> _Your goal_: Please copy exactly the lines that begin with the one containing "Image resolution: width=641" and end with the last line of the entries.

Data records:
+ + + + + + +

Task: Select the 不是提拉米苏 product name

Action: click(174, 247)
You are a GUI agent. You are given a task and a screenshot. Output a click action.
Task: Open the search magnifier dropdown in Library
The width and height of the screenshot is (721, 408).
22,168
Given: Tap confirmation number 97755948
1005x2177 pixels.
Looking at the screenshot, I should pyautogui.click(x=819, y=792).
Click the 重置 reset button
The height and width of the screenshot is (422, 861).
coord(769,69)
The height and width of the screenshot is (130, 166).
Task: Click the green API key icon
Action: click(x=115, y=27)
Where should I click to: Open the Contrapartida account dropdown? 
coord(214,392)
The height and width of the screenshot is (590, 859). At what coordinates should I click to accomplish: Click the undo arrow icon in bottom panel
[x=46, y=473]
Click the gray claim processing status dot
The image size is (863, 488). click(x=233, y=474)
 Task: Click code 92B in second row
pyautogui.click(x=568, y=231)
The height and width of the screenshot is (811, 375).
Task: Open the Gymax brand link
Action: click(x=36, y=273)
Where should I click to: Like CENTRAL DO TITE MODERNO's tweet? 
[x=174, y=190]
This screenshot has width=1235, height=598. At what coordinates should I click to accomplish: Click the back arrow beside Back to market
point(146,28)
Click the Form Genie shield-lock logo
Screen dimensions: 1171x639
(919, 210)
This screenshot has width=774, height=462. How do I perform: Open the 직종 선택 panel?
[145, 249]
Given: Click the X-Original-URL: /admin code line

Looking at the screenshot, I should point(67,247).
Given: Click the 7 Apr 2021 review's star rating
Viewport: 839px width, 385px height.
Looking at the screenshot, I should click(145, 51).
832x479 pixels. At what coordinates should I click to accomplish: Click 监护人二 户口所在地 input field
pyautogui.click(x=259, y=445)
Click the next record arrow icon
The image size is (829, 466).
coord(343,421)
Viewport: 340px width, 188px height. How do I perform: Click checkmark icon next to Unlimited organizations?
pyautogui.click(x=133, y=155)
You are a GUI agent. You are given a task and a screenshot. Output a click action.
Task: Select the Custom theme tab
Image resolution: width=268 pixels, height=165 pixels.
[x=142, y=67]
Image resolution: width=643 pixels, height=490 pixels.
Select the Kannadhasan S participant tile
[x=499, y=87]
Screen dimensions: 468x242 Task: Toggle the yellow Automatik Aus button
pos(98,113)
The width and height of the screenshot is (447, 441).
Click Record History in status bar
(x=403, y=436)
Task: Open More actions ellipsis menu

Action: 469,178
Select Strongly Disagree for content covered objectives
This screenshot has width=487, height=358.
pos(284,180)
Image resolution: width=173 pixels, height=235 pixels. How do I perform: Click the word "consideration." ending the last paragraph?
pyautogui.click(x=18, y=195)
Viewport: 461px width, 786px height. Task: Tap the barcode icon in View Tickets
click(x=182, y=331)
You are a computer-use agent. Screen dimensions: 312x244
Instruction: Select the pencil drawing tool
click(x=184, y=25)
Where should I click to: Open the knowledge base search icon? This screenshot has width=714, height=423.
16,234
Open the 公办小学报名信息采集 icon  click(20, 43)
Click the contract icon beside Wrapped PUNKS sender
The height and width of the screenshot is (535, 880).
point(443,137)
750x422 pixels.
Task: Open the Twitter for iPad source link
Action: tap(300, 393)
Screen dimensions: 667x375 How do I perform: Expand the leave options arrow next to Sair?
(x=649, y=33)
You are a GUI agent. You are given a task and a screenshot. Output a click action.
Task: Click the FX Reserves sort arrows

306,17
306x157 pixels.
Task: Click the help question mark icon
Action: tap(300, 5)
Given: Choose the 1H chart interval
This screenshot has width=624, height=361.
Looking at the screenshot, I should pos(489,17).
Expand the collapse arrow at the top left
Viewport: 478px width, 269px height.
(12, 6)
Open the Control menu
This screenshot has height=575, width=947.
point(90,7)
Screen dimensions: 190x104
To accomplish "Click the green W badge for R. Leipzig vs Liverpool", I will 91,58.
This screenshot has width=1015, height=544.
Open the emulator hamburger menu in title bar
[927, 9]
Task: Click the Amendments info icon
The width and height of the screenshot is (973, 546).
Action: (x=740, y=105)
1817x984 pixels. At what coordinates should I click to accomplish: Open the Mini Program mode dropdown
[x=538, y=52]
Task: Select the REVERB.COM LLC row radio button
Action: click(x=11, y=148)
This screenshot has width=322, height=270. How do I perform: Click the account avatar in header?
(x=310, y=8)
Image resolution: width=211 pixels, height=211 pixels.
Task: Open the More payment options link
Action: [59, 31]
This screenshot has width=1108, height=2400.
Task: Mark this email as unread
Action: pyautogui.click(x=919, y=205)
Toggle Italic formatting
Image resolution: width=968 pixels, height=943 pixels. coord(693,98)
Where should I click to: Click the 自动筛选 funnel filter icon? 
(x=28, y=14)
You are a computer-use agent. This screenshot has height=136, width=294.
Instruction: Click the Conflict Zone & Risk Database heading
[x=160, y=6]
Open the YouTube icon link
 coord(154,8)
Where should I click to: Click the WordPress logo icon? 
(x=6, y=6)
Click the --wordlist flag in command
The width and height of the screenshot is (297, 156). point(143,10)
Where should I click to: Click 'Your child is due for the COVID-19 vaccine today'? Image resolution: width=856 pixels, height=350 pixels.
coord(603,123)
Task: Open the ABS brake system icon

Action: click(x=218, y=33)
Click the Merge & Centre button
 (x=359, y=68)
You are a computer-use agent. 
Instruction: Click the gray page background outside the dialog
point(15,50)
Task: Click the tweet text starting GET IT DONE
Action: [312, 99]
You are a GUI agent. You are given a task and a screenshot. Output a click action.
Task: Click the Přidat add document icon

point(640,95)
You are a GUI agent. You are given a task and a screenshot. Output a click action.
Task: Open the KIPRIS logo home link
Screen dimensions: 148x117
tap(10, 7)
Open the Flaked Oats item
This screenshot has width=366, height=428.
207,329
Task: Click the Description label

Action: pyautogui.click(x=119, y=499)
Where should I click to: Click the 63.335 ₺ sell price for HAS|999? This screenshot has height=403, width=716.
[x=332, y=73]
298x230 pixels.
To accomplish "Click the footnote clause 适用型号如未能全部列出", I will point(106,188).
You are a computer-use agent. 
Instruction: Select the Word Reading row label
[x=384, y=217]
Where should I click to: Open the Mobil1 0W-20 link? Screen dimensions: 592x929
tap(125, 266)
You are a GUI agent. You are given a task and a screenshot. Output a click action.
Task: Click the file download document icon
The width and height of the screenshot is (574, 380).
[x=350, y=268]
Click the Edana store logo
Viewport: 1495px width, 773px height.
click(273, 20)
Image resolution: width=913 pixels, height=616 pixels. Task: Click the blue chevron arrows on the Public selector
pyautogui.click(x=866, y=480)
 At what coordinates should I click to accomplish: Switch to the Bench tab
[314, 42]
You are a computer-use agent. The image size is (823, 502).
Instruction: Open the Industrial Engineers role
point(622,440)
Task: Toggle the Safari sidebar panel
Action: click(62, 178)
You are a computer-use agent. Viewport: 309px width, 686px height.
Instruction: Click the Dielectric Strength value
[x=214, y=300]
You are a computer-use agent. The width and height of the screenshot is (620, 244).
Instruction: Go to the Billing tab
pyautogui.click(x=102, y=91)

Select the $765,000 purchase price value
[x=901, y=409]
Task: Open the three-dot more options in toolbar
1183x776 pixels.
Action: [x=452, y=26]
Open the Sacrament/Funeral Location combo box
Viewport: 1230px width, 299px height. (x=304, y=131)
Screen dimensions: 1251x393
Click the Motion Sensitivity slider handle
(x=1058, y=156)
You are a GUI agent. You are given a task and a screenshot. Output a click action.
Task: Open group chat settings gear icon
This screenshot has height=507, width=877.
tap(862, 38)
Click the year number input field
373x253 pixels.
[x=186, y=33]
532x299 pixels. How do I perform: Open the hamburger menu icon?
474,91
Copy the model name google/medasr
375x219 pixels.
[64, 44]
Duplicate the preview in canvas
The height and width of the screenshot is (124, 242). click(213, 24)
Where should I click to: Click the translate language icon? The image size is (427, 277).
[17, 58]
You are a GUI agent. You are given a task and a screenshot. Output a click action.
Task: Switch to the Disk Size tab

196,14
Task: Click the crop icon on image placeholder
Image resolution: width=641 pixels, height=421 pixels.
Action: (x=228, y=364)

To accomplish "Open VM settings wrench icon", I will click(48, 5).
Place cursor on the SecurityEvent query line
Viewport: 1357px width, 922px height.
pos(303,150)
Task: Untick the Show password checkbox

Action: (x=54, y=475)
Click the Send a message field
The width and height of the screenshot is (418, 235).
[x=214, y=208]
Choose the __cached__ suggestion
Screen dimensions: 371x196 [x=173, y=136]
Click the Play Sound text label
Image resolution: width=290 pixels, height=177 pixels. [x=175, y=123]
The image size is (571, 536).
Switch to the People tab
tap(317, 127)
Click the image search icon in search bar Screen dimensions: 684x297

+ + + + + + +

> _Answer for this exercise_:
Image resolution: width=641 pixels, height=421 pixels.
Action: (x=228, y=364)

To accomplish "Open VM settings wrench icon", I will click(48, 5).
Place cursor on the SecurityEvent query line
Viewport: 1357px width, 922px height.
pos(303,150)
Task: Untick the Show password checkbox

Action: (x=54, y=475)
Click the Send a message field
The width and height of the screenshot is (418, 235).
[x=214, y=208]
Choose the __cached__ suggestion
Screen dimensions: 371x196 [x=173, y=136]
Click the Play Sound text label
Image resolution: width=290 pixels, height=177 pixels. [x=175, y=123]
The image size is (571, 536).
Switch to the People tab
tap(317, 127)
Click the image search icon in search bar Screen dimensions: 684x297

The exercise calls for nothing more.